UMAP+HBDSCAN model Index error when preprocessing csv during training

gongziyida commented 4 years ago

The following error occurred in the middle of training when preprocessing one of the csv files. In the print-out, 1/6 preprocessing was done before the error occurred. Do you have any direction on how should I fix the error? Thanks!

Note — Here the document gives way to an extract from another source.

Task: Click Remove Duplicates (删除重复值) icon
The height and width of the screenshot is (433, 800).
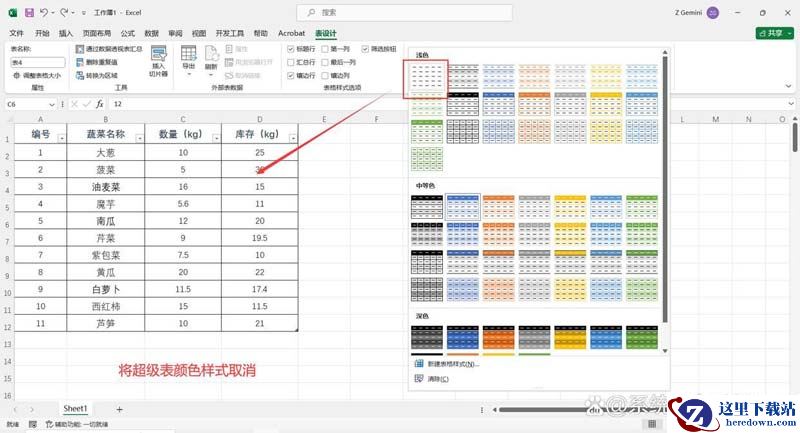Action: (78, 61)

Traceback (most recent call last):
  File "run.py", line 6, in <module>
    bsoid_umap.main.build(TRAIN_FOLDERS)
  File "/ihome/nurban/zig9/B-SOID/bsoid_umap/main.py", line 28, in build
    nn_assignments = bsoid_umap.train.main(train_folders)
  File "/ihome/nurban/zig9/B-SOID/bsoid_umap/train.py", line 231, in main
    filenames, training_data, perc_rect = bsoid_umap.utils.likelihoodprocessing.main(train_folders)
  File "/ihome/nurban/zig9/B-SOID/bsoid_umap/utils/likelihoodprocessing.py", line 139, in main
    filenames, data, perc_rect = import_folders(folders)
  File "/ihome/nurban/zig9/B-SOID/bsoid_umap/utils/likelihoodprocessing.py", line 72, in import_folders
    curr_df_filt, perc_rect = adp_filt(curr_df)
  File "/ihome/nurban/zig9/B-SOID/bsoid_umap/utils/likelihoodprocessing.py", line 116, in adp_filt
    if rise_a[0][0] > 1:
IndexError: index 0 is out of bounds for axis 0 with size 0

runninghsus commented 4 years ago

Hi @gongziyida

Are you on slack? It might be easier to communicate via slack with respect to individual data issues.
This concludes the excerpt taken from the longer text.